Automatic Diagnoses Detection in Free Text ECG Medical Report

Derick Oliveira1, Gabriela Paixão2, Eder Figueiredo1, Paulo Gomes1, Milton Ferreira1, Jéssica Canazart1, Antonio Ribeiro1, Wagner Meira1
1Federal University of Minas Gerais, 2Doctor


Abstract

Introduction: Electrocardiogram (ECG) medical report is an important source of information for health research, but most of it is stored as free text. This work presents an algorithm to extract automatically ECG diagnoses from free-text medical reports in Portuguese.

Methods: We present a hierarchical free-text machine learning classifier. First, we preprocess the text by removing stop-words and generating n-grams from medical report conclusions, where each conclusion is a possible diagnosis. We then employ a Lazy Associative Classifier (LAC), which is built using a 2800-sample dictionary manually created by specialists based on text from real diagnoses. The final result is obtained by inputing the LAC result to a decision tree for class disambiguation. The decision tree is trained using the original dataset and the LAC output, and it is used to correct errors of the latter.

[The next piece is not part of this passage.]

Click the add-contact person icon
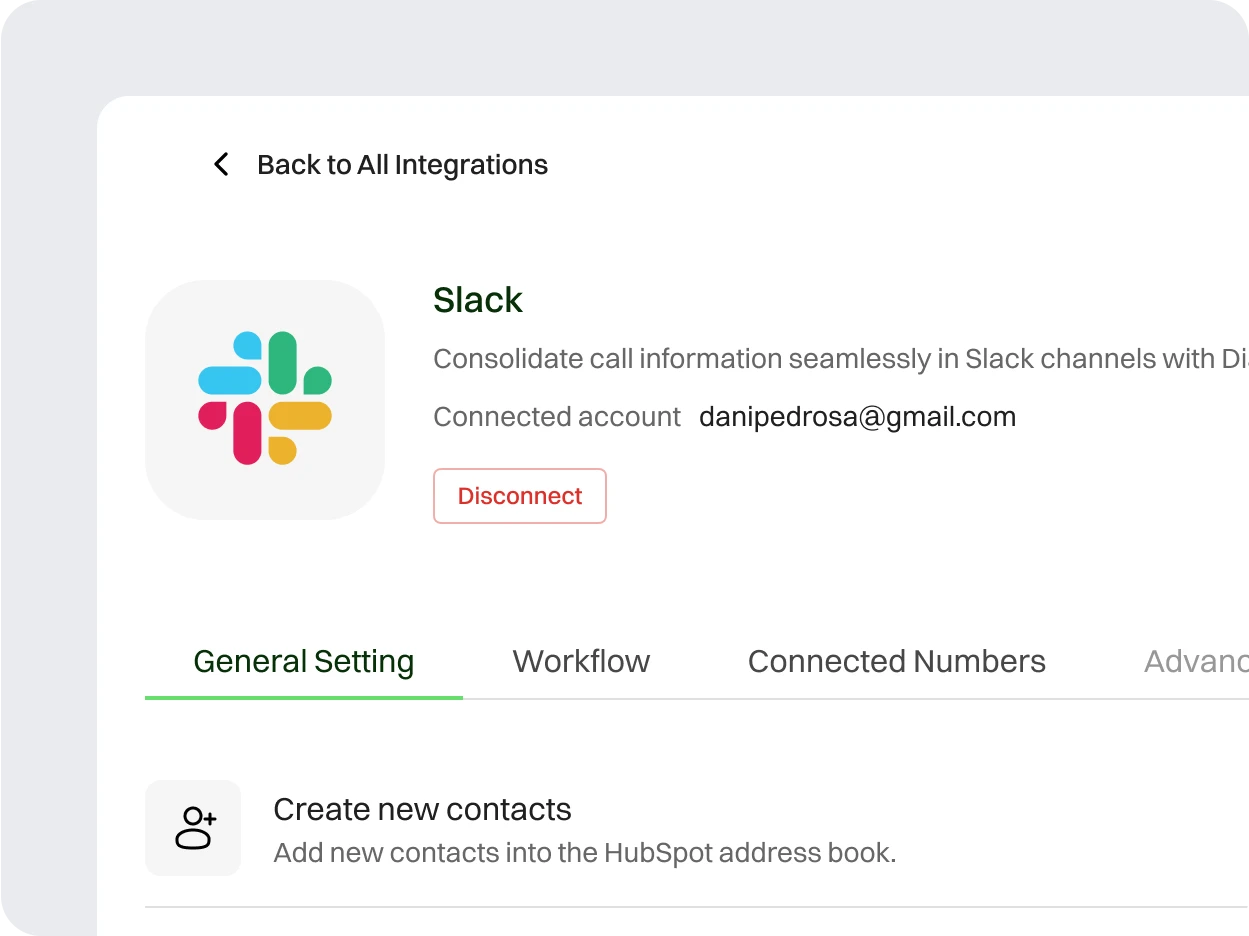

Results: The classification model was tested on 4557 medical reports manually labeled, with 7 possible diagnoses: atrial fibrillation (AF), atrial flutter (AFL), right bundle branch block (RBBB), left bundle branch block (LBBB), 1st degree atrioventricular block (AVB), sinus bradycardia (SB) , sinus tachycardia (ST). Considering the Macro F1 metric we achieved: (1) AF = 0.993; (2) AFL = 0.909; (3) RBBB = 0.849; (4) LBBB = 0.838; (5) AVB = 0.729; (6) SB = 0.991; (7) ST = 0.974. It is remarkable that we were able to distinguish well even quite similar diagnoses, such as RBBB and LBBB.

Conclusions and future works: In this work we presented a machine learning model that is able to accurately extract 7 diagnoses from medical ECG reports. We expect to improve and expand this model in future works.